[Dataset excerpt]
___

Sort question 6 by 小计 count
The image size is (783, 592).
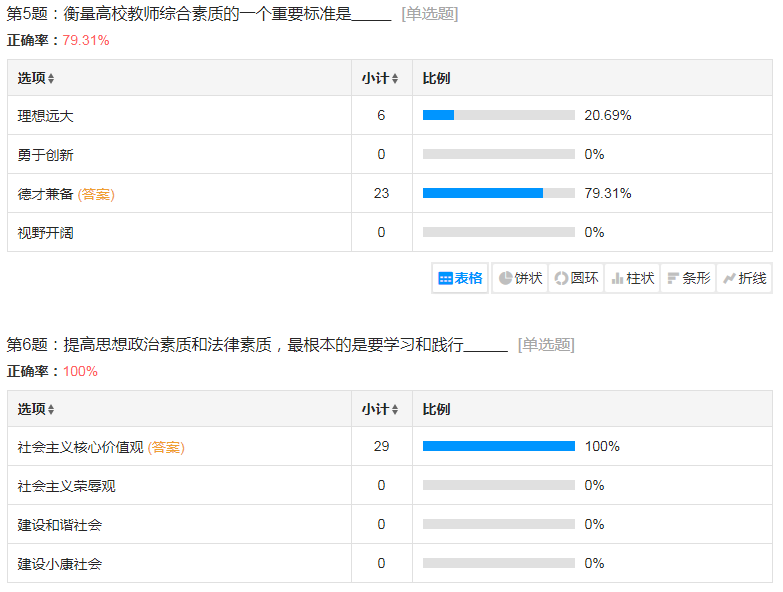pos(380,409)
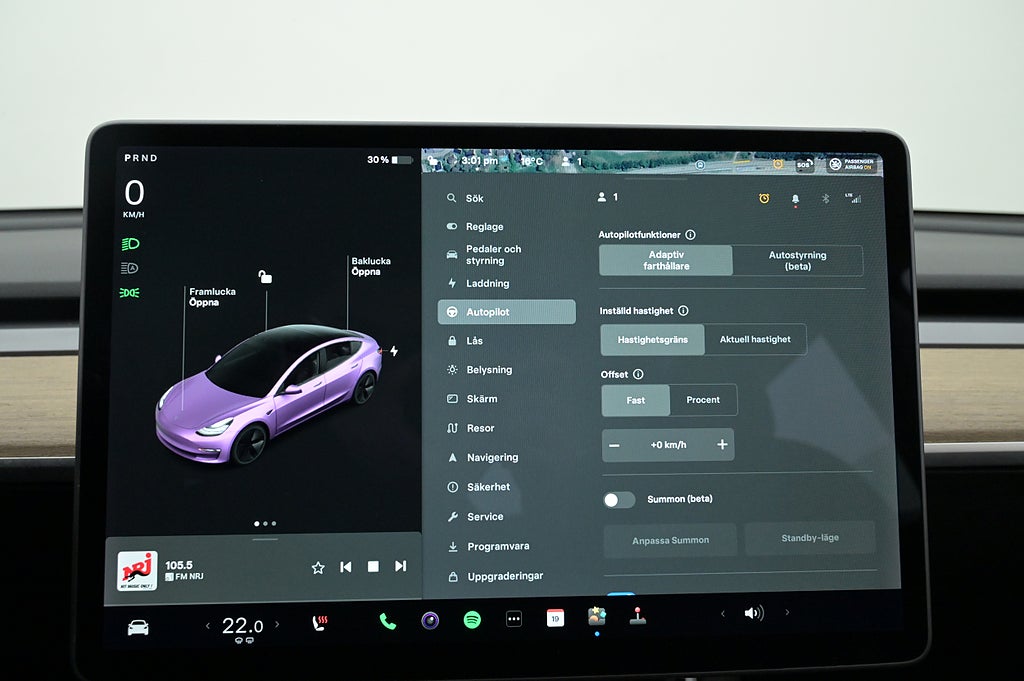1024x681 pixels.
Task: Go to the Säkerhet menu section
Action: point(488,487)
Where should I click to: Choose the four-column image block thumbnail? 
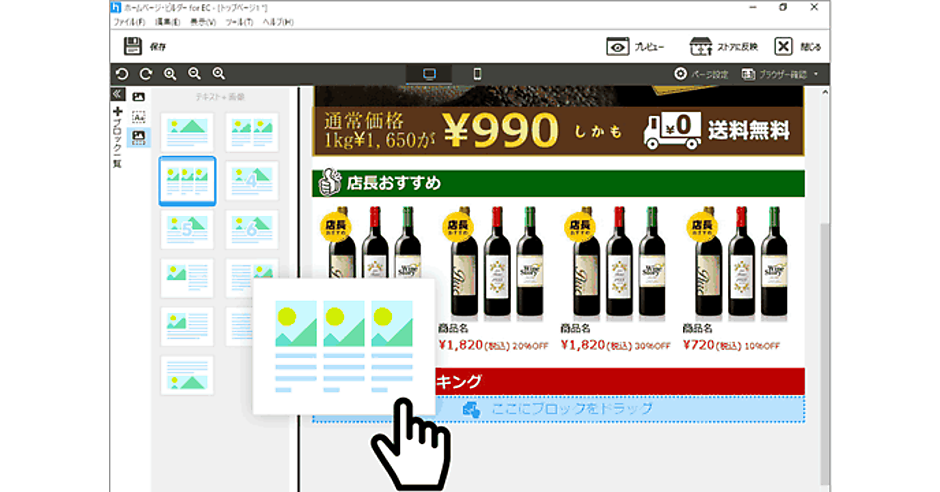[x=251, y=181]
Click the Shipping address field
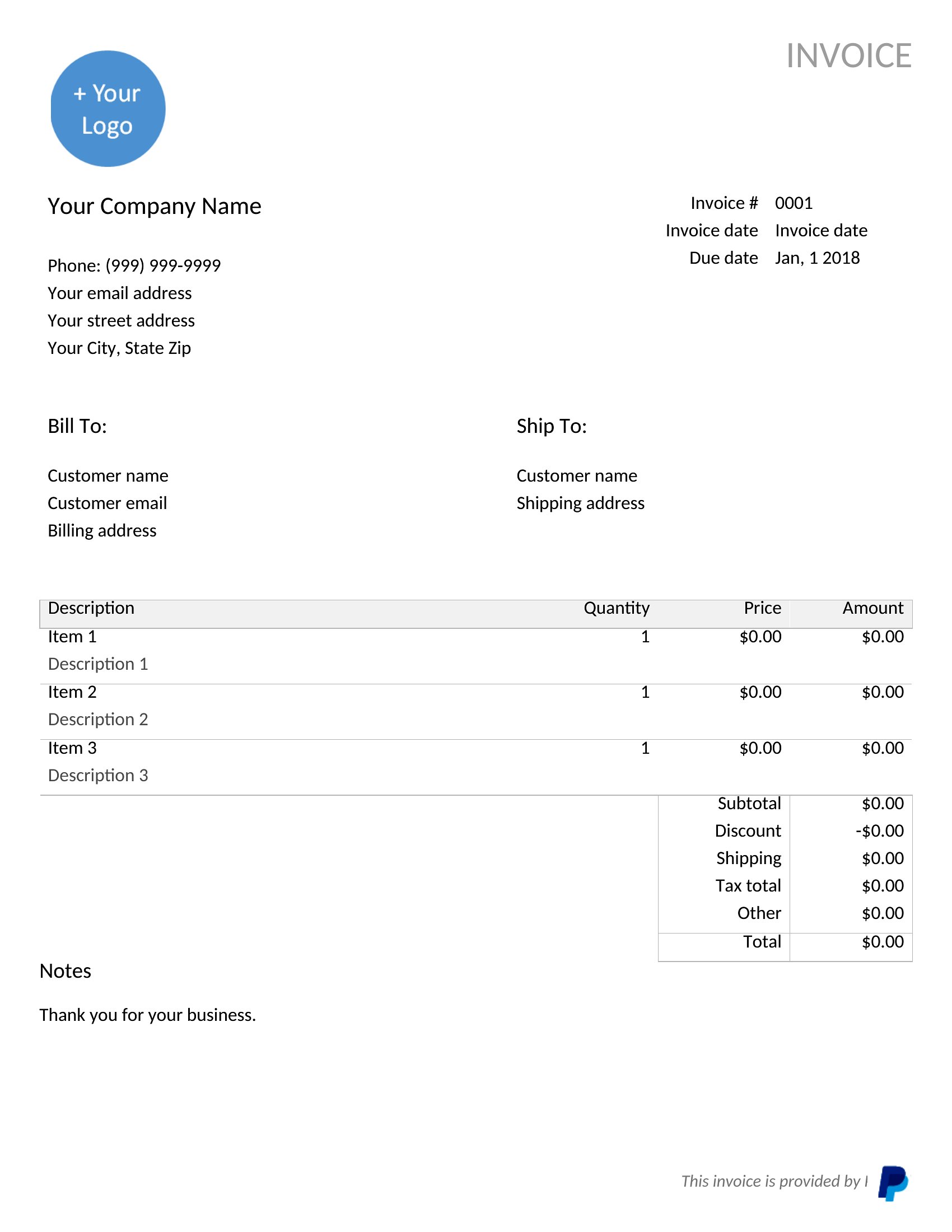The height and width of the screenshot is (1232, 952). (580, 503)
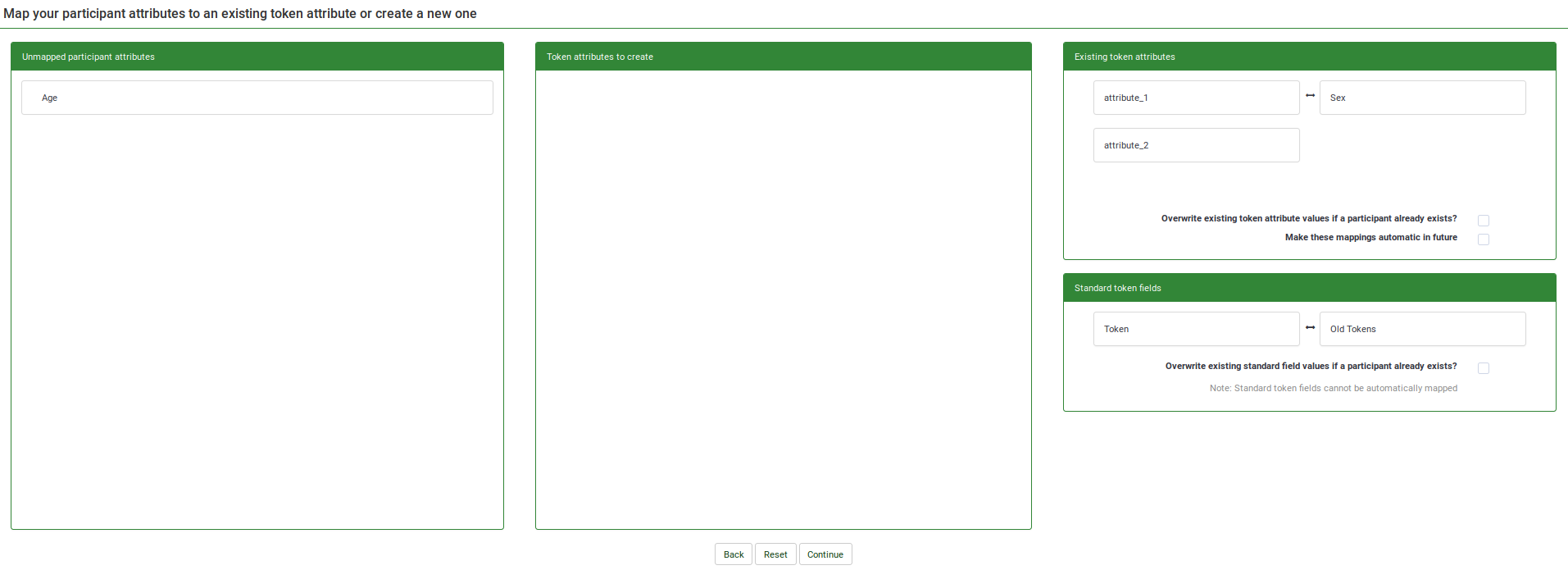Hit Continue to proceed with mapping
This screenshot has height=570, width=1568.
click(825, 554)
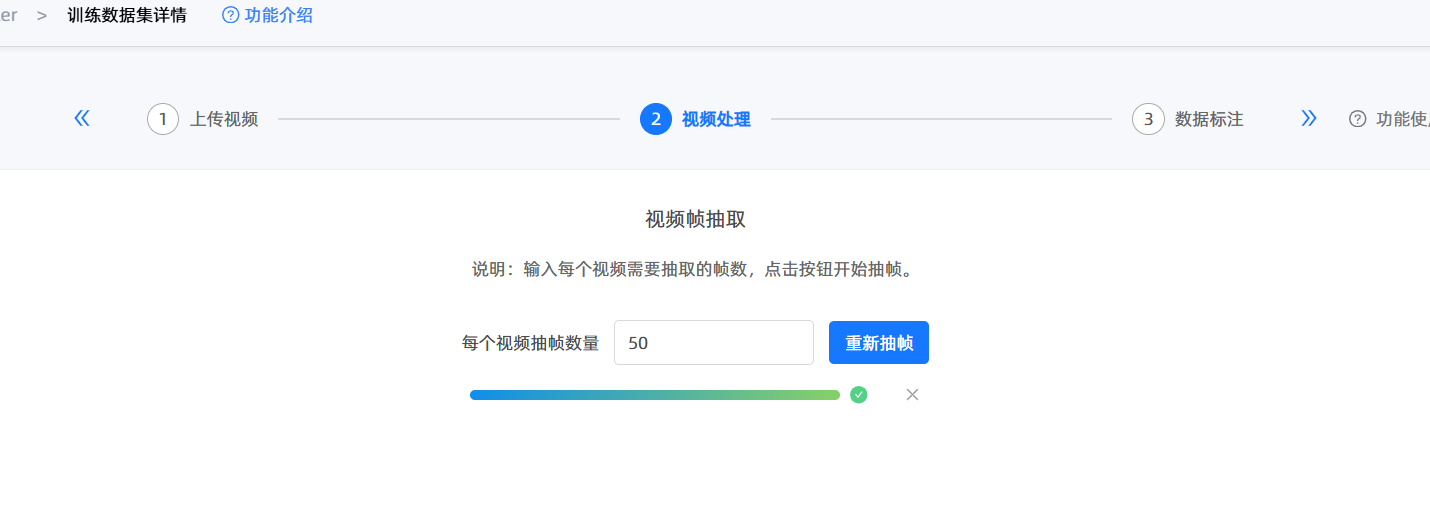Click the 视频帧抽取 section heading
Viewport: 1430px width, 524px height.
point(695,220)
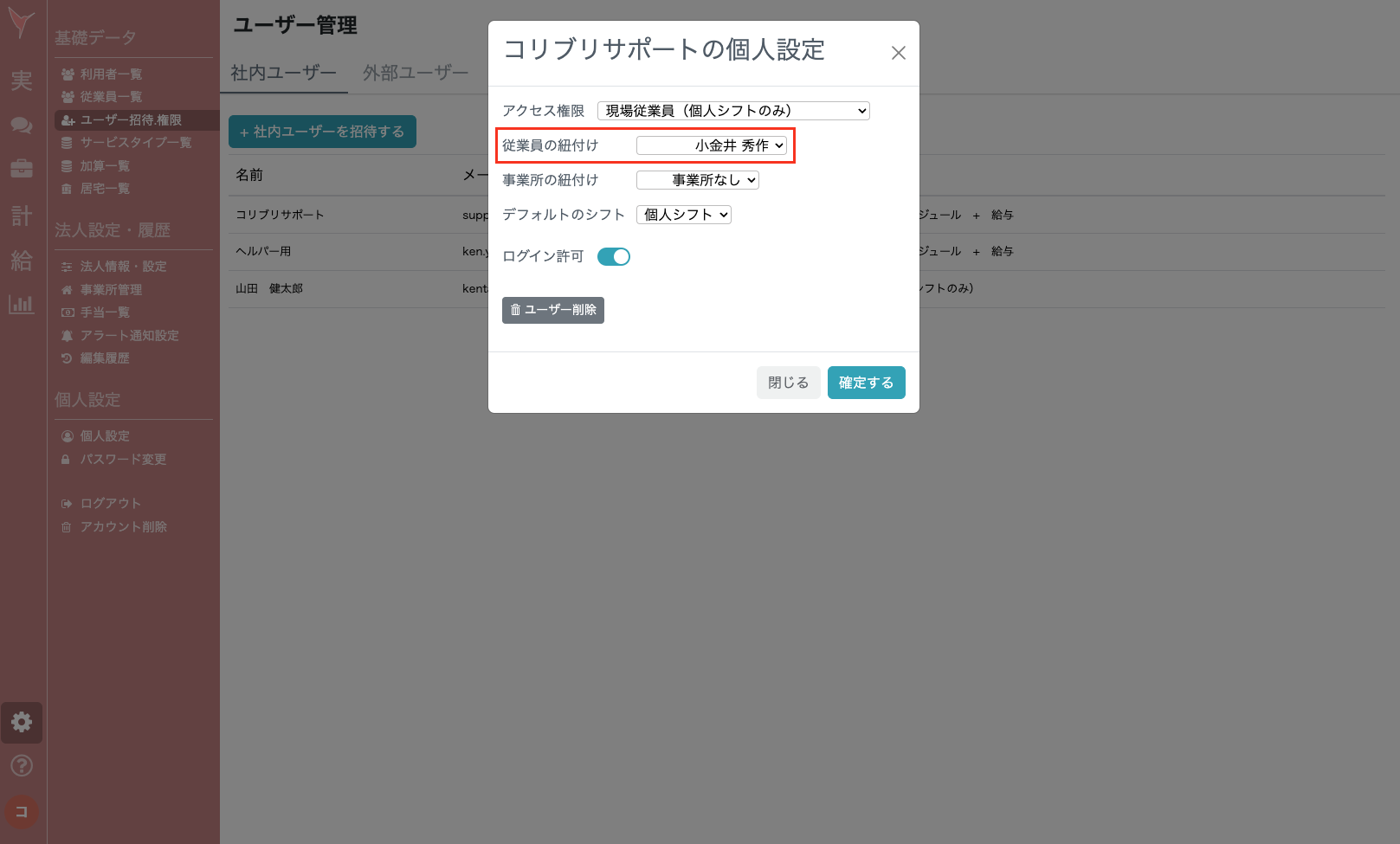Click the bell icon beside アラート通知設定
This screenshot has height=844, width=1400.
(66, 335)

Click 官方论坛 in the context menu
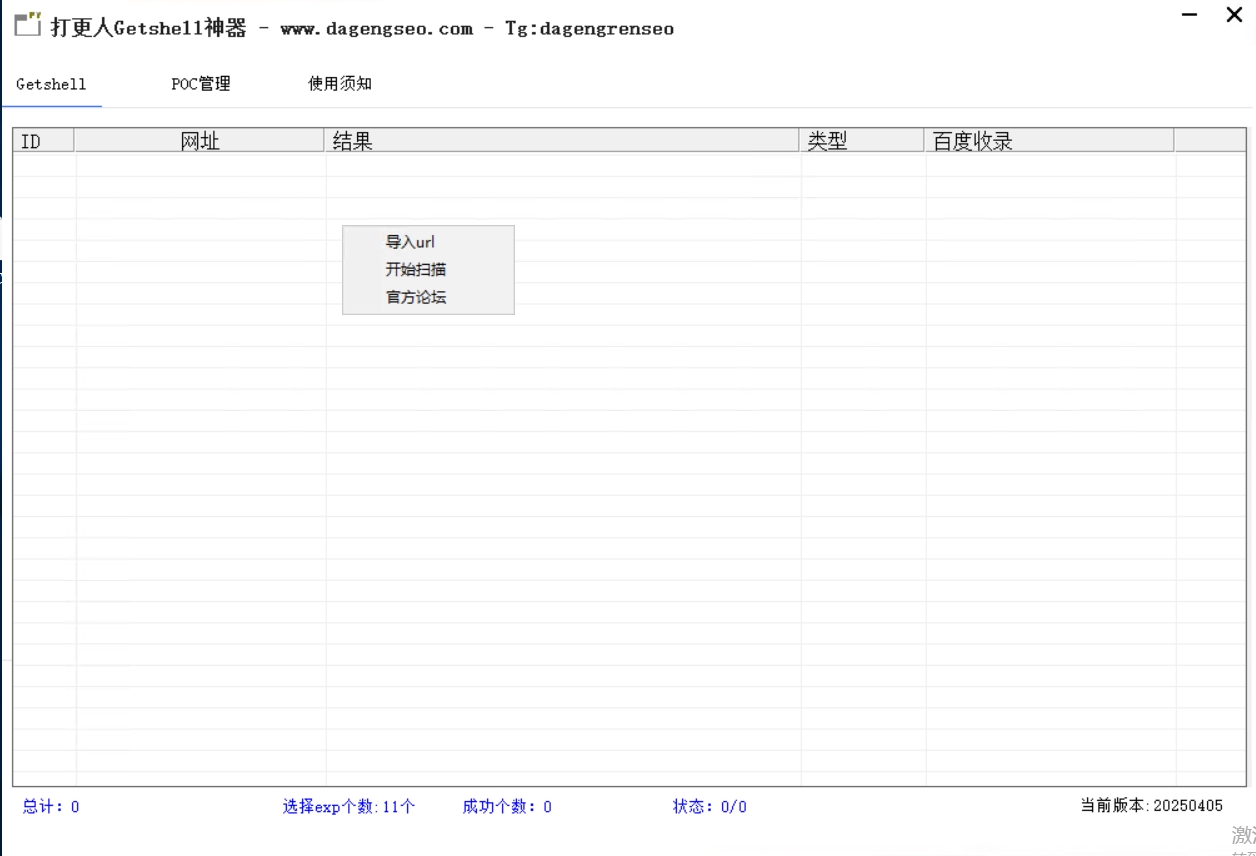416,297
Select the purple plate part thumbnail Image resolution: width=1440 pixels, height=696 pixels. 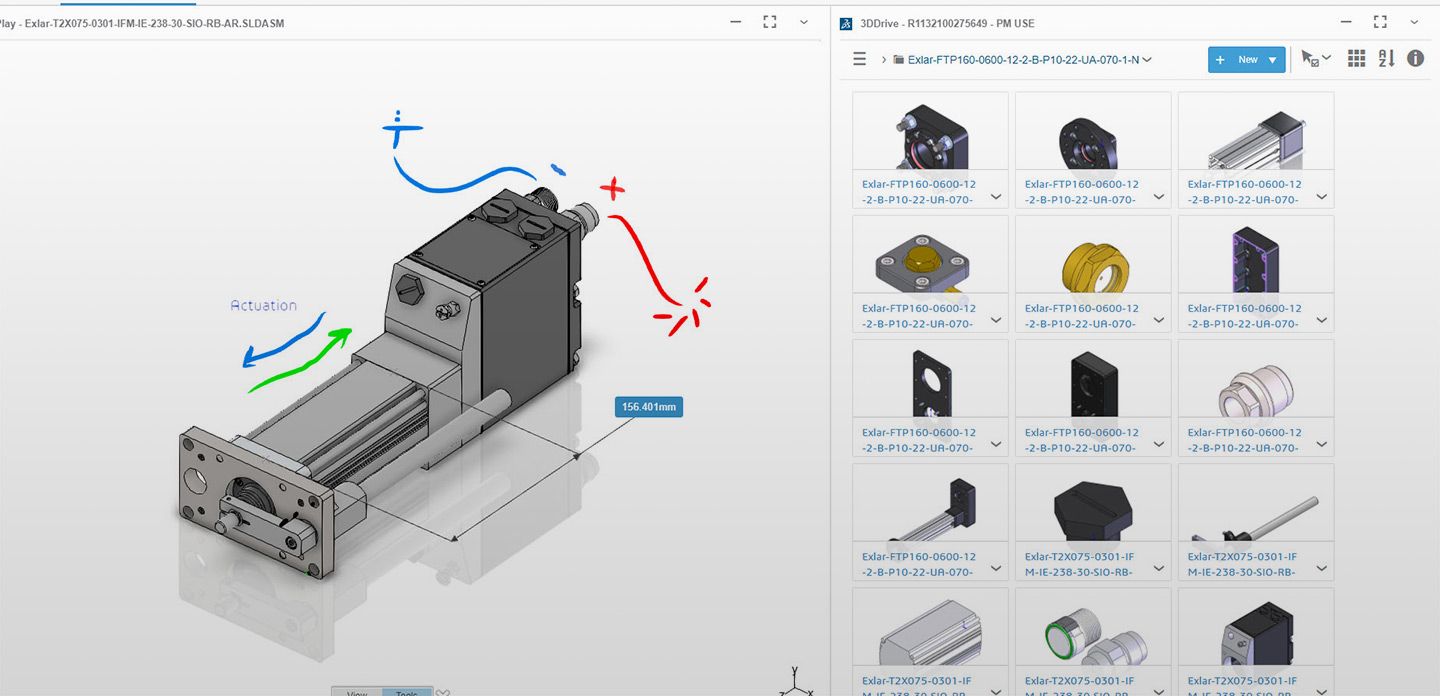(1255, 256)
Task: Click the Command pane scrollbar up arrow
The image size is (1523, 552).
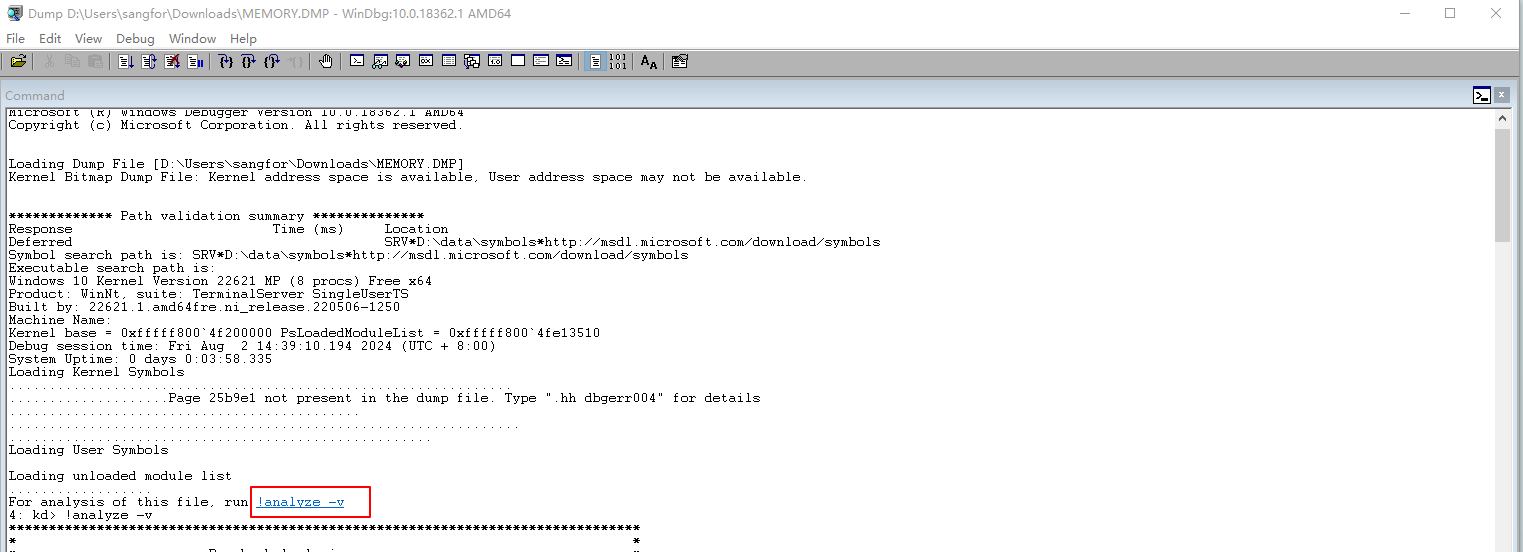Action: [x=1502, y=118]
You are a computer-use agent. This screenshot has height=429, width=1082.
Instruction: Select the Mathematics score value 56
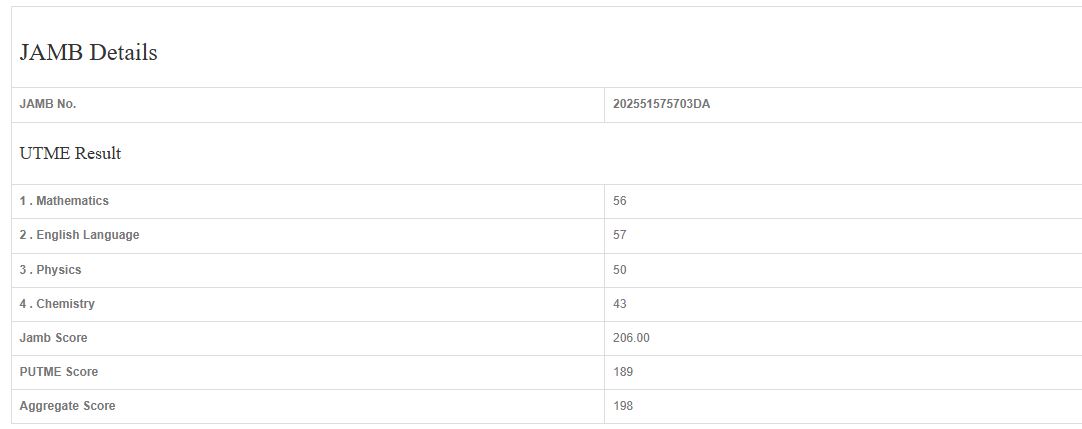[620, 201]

___

WRITTEN REQUEST ▸ Gather each line of the records containing the string "size" and copy those lines out.

FULL RESPONSE ▸
The image size is (783, 592).
The image size is (1523, 552).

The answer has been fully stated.